Believe it or not, my trub bread turned out beautifully and is delicious! We ate it fresh from the oven slathered with sweet creamy butter. The smell of my kitchen while it was cooking was indescribable—deep yeasty scents of fresh bread baking, heightened by the undertones of smooth yeasty beer. Easily one of the best breads I have ever made. The crumb is perfect and it has a moist texture unlike most other homemade yeast breads while the crust is rich and chewy. My husband took a few pieces back to work with him for a friend to try and I received an empty container back with a note attached that read “Send more beer slag bread, please!” (Slag is another term home brewers use for trub.) So, if you or your spouse is into beer-making and you have trub leftover, don’t throw it out! Make some of my delicious trub bread. You will not be disappointed.
- ½ c. Trub
- ¾ c. flour
- 1 T. sugar
- Mix the trub, flour and sugar together in a medium-sized bowl. The mixture will be like a liquid paste.
- Proof the mixture by covering it with a dish towel and allowing it to sit overnight or until bubbles appear all over the top.
- 2 c. flour
- 2 T. sugar
- 1 tsp. salt
- 1 tsp. dry yeast
- 1/3 – ½ c. warm water
- In a large bowl, whisk together the flour, sugar, salt and yeast.

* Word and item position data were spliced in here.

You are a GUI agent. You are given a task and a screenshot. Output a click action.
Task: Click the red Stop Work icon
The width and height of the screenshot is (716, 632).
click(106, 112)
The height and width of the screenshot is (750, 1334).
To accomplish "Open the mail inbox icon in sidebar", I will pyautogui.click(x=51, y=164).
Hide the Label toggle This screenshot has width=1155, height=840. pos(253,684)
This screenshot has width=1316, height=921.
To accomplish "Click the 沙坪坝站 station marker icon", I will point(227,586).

- When combined, make a well in the center and pour in the proofed trub starter mixture. Add a little of the water and stir to combine, adding water a little at a time until the dough comes together and is not too wet or too dry.
- Turn onto a floured work surface and knead until smooth and elastic.
- Place dough in a buttered bowl, cover with a damp dish towel and let rise until doubled in size.
- Punch down dough and form into a loaf. Place loaf in a buttered 9 5/8 x 5 ½ x 2 ¾ bread pan. Cover with dish towel and let rise until doubled in size or until top of dough almost reaches the top of the pan.
- Bake in a 400 degree oven for 30 minutes, reduce heat to 375 degrees and bake for another 10 minutes, or until top of bread is golden brown and sounds hollow when tapped. I like to gently remove the bread from the pan and make sure the bottom is somewhat golden as well just to be sure it is done.
- Remove bread from pan, brush top of bread with melted butter, if desired, and allow to cool on a cooling rack—or slice it when cool enough to handle and eat warm with sweet cream butter and apple butter or strawberry jam! It is also great toasted with just butter or butter and cinnamon sugar!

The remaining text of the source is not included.